In our work, the feasibility of a noninvasive mutation-based biomarker was tested using plasma samples and NGS in CRC screening program participants and colorectal cancer patients. A total of 35 mutations were identified in 53 samples, with a greater percentage of mutated samples (63.63%) and average number of mutations (1.27 mutations per sample) in CRC samples, compared to precursor lesions (adenoma) (19.23% of samples analyzed harbored mutations and 0.27 mutations per sample). Notably, using the same sequencing panel, Eikenboom et al. [33] observed a mutation rate of 0.6 mutations per sample in CRC, and mutations were not detected in AA. Low or no mutation rates were detected in colorectal precursor lesions using other sensitive techniques, such as QClamp XNA-based PCR and droplet digital PCR [34, 35]. Although cfDNA is a stable molecule with potential for CRC screening analysis, the proportion of ctDNA and the amount released by tumors in precursor stages and early stages of cancer can be a challenge in the analysis of mutations in the plasma of screening candidates [36]. This fact is reflected in the low number of mutations detected in precursor lesions in this study, even in advanced adenomas. In addition, the allele frequency of detected mutations was greater in cancer samples, corroborating the data showing that more advanced lesions release more DNA molecules into the bloodstream.

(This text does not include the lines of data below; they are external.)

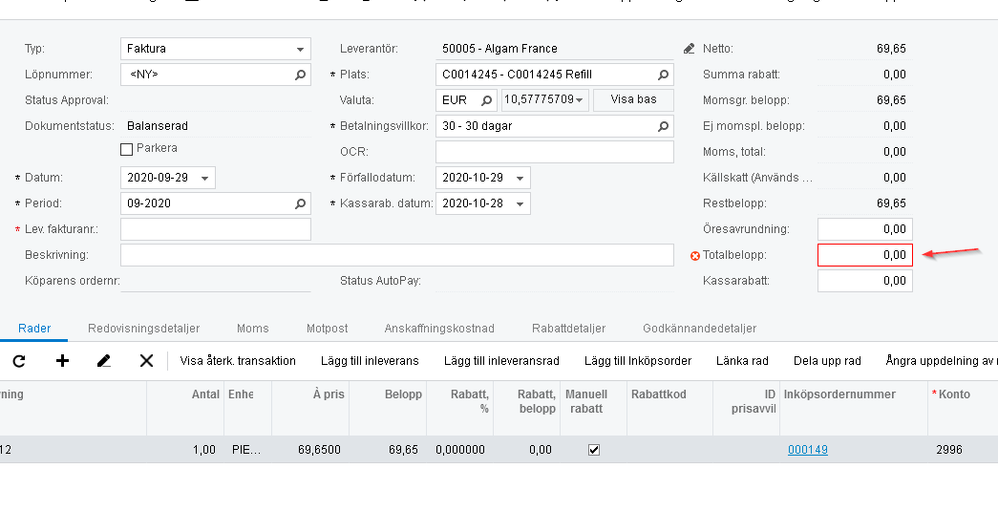Open the Förfallodatum date dropdown
998x512 pixels.
(x=520, y=178)
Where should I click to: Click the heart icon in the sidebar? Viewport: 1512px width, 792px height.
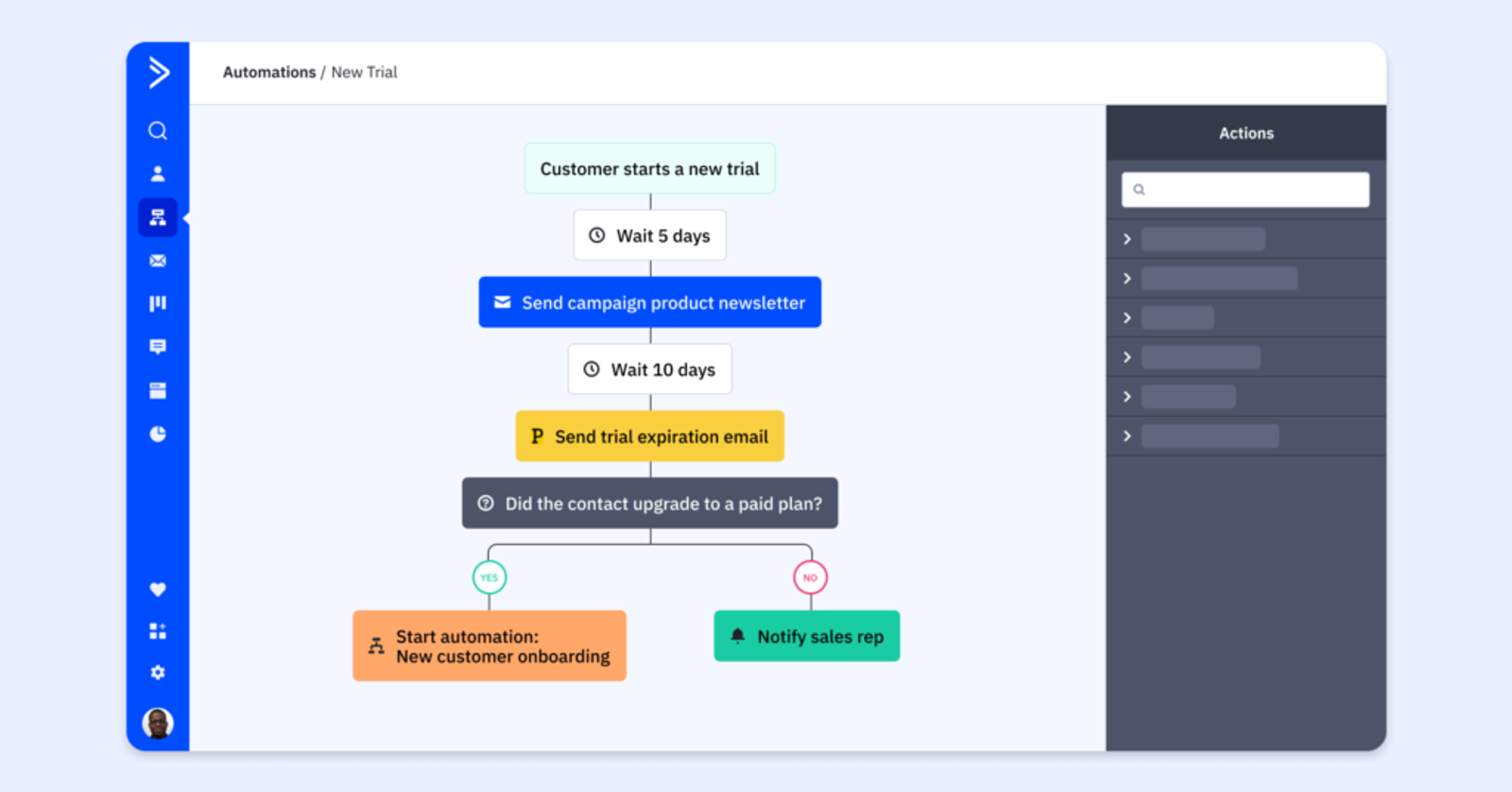(x=158, y=590)
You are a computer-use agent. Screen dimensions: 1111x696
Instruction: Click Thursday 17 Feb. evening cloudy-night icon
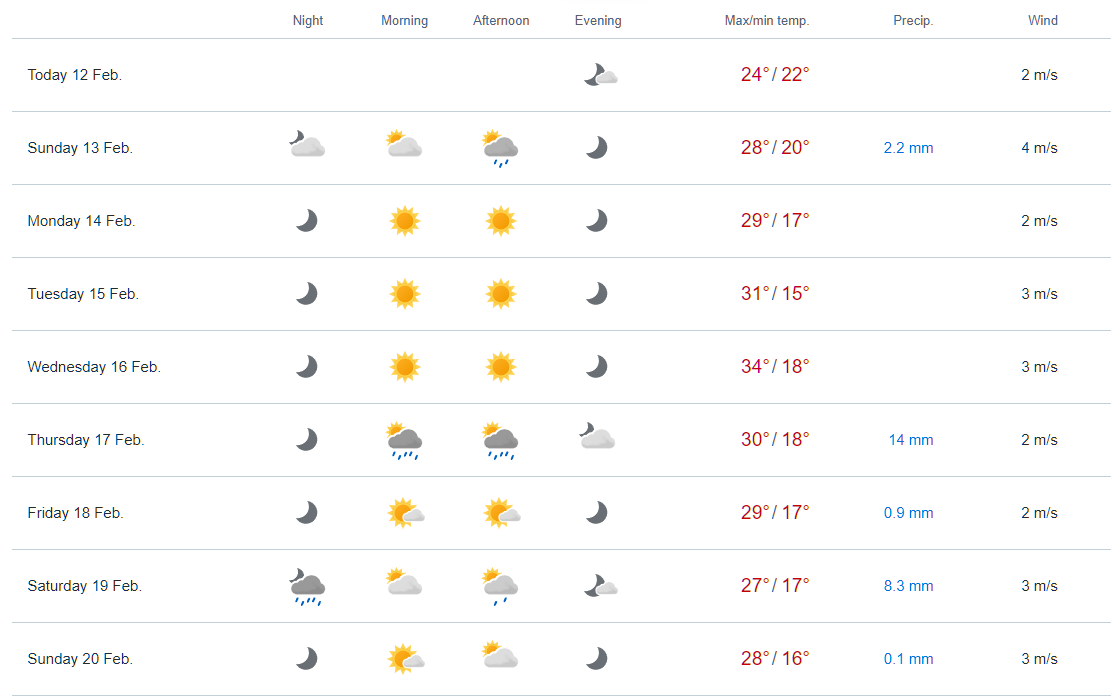(596, 437)
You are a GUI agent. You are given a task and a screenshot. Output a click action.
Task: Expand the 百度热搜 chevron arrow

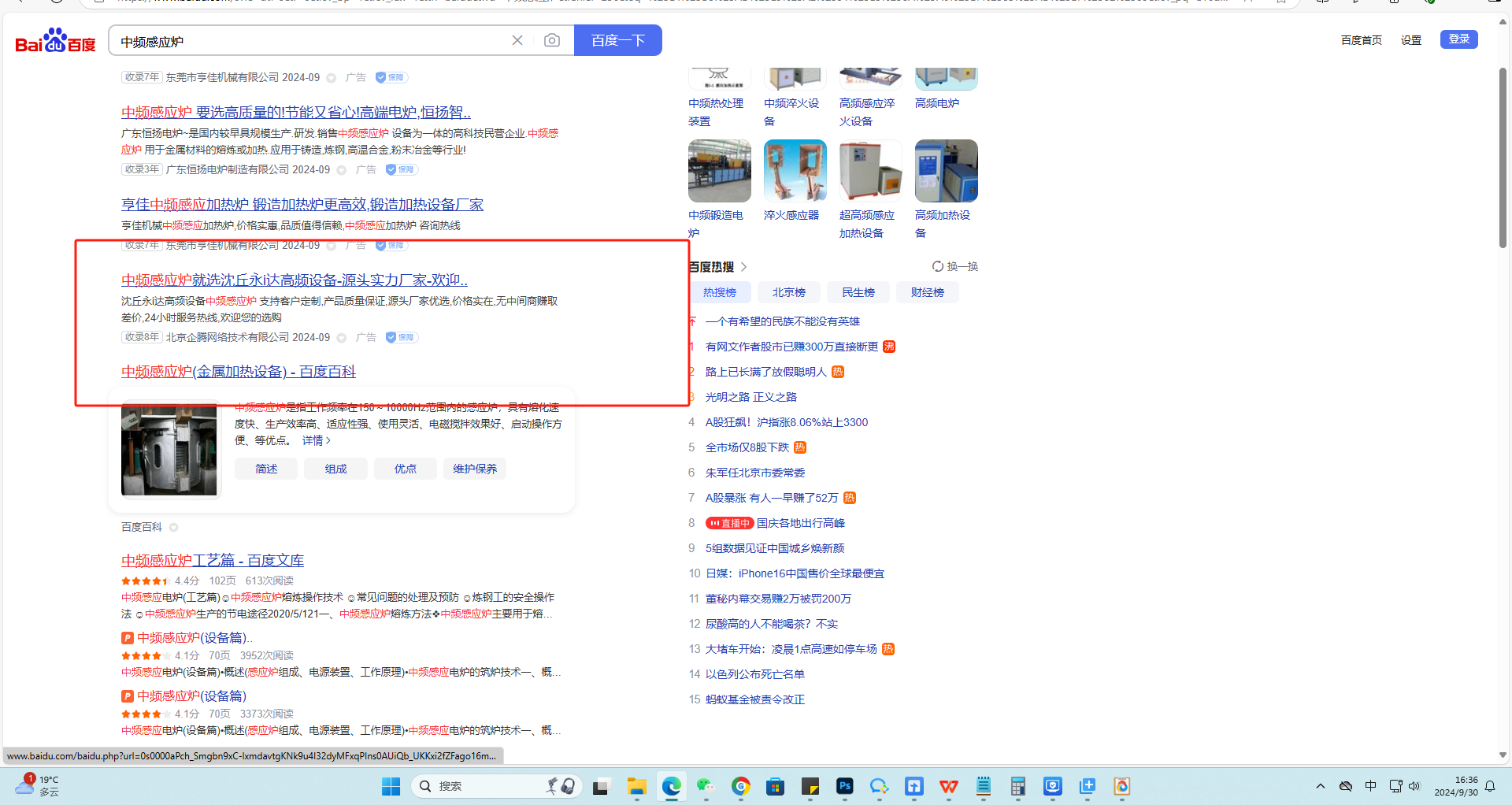743,267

Studies have demonstrated the potential for the detection of precursor lesions using markers based on gene expression [37, 38] or DNA methylation [39], in addition to DNA mutation [40, 41]. Our group reported that the combination of SEPT9 and BMP3 methylation in ctDNA and age > 60 years achieved 74.0% sensitivity and 54.0% specificity for detecting AA + CRC compared to normal samples study [42], indicating that despite good sensitivity, cfDNA methylation presented poorer specificity when compared to mutation biomarker in the current work. Enthusiastic results were recently reported, by simultaneous analysis of cfDNA genomic alterations, aberrant methylation status, and fragmentomic patterns using Shield TM test [43]. The authors showed a sensitivity of 83.1% for CRC and 13.2% for advanced adenomas and sessile serrated lesions, with a specificity of 89.6% for the test [43].
In the present study, we obtained a ROC curve (AUC 0.8) value, indicating the good performance of ctDNA mutation in terms of sensitivity and specificity in detecting CRC. However, for adenoma detection, the sensitivity decreases to 30% due to the low concentration of ctDNA released from precursor lesions. Similar results were observed using a sequencing cfDNA panel, with a higher sensitivity (53.8%) and low specificity (92.3%) [44]. Another justification for the low sensitivity of adenoma detection relies on the performance of the Oncomine Colon cfDNA Assay. This platform requires 20ng of the input of cfDNA used for sequencing to achieve a limit of detection of 0.1%, which may decrease the sensitivity for detecting variants in precursor lesions.
Despite the low sensitivity for detecting nonadvanced lesions, in our study, no mutated ctDNA was detected in participants with normal colons. This high specificity demonstrated for the mutation-based biomarker could render this test a good candidate to complement stool-based tests in clinical practice and thus avoid unnecessary invasive diagnostic procedures. Due to the small number of samples analyzed, stratification by cancer stage for mutation analysis was not performed.
In conclusion, we showed that the commercial Oncomine Colon cfDNA Assay represents a feasible approach for mutation detection in a minimally invasive way. Concerning the power of this tool for colorectal cancer screening of ctDNA from plasma samples, improvements should be made to increase the accuracy of precursor lesions detection.